「嘘じゃない……君たちは現実を直視しなければならない。そして選択するんだ」
 すると、聞き覚えのある声がした。見ると夢に出た軍服の男が立っていた。
「俺は空軍に所属する操縦士だ。俺は空軍機を操縦し、数時間前に離陸した。その直後、君たちが乗っている旅客機と空中衝突したんだ……」
 あの夢の中ではわからなかったが、男の体は透過し、向こうの景色が見えている。
「俺自身、自分が生きているのか死んでいるのかさえわからない。まるで魂のような存在になってしまっている」
 その時、階段をあがる音と、どなり声が割れんばかりに響いていた。
 見ると行方不明だった先生と、宮本たちの姿がある。夢の中で協力してくれたスチュワーデスも一緒だ。

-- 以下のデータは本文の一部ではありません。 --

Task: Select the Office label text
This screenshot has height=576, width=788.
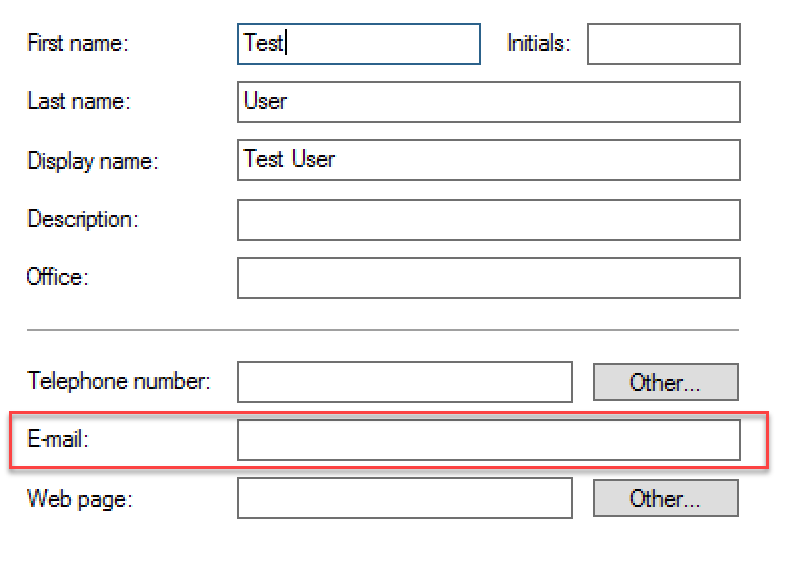Action: [57, 277]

 しかし、宮本たちは入ってこないで、その場で立ち尽くしていた。目を見開いたまま機内を見回している。
「宮本たちがいない」と言っていた級友の反応もない。すぐ背後に宮本たちがいるのに気づきもしないのだ。
 まるでお互いの時間が違う場所にあるかのように。
 男の話を聞きながら、僕の中で全ての疑問が繋がりはじめる。
 あれは夢などではなかった――彼が見せた現実。
 人の顔があるという影は、男が乗っていた戦闘機だろう。勝手に出てきた酸素マスクは、その戦闘機との激突で飛び出した物だ。
 皆の姿が消えたのは、僕等の魂の居場所と、皆の魂の居場所が違う場所にあったためだ。
 つまり、「生の世界」と「死の世界」。
 どちらが生きていて死んでいるのかはわからない。男が言う「選択」とは自分たちの運命を選んで、生きるか死ぬかの道を選べということなのだろう。
 宮本たちに答えるか、級友に答えるか――それが生死の選択になる。
 僕はごくりと唾を飲んだ。慎重に決めなければいけない。倒れこんでいた秀喜が、席に座ったのを確認してから、彼の肩を叩く。
 秀喜はびくりと肩を動かした。振り返った顔は蒼白、目も充血している。
 どちらかに答えなければならないという究極の選択、秀喜に聞こうとした時、
「立花! お前たちは無事だったか! みんなは、どこに消えた?」
 担任の『タトツ』が僕たちの存在に気づいて声を上げた。
 みんなは僕たちが見えていないが、先生は僕たちが見えている。
 ――と、いうことは、僕たちはあっちの世界に近いということなのだろうか。
 秀喜が答えようと口を開けるが、僕はその口を塞いだ。どちらが死の世界に近いのか、まだわからないのだ。
 軍服の男を見ると、何も言わず僕たちを見ている。自分で選択しろということなのだろう。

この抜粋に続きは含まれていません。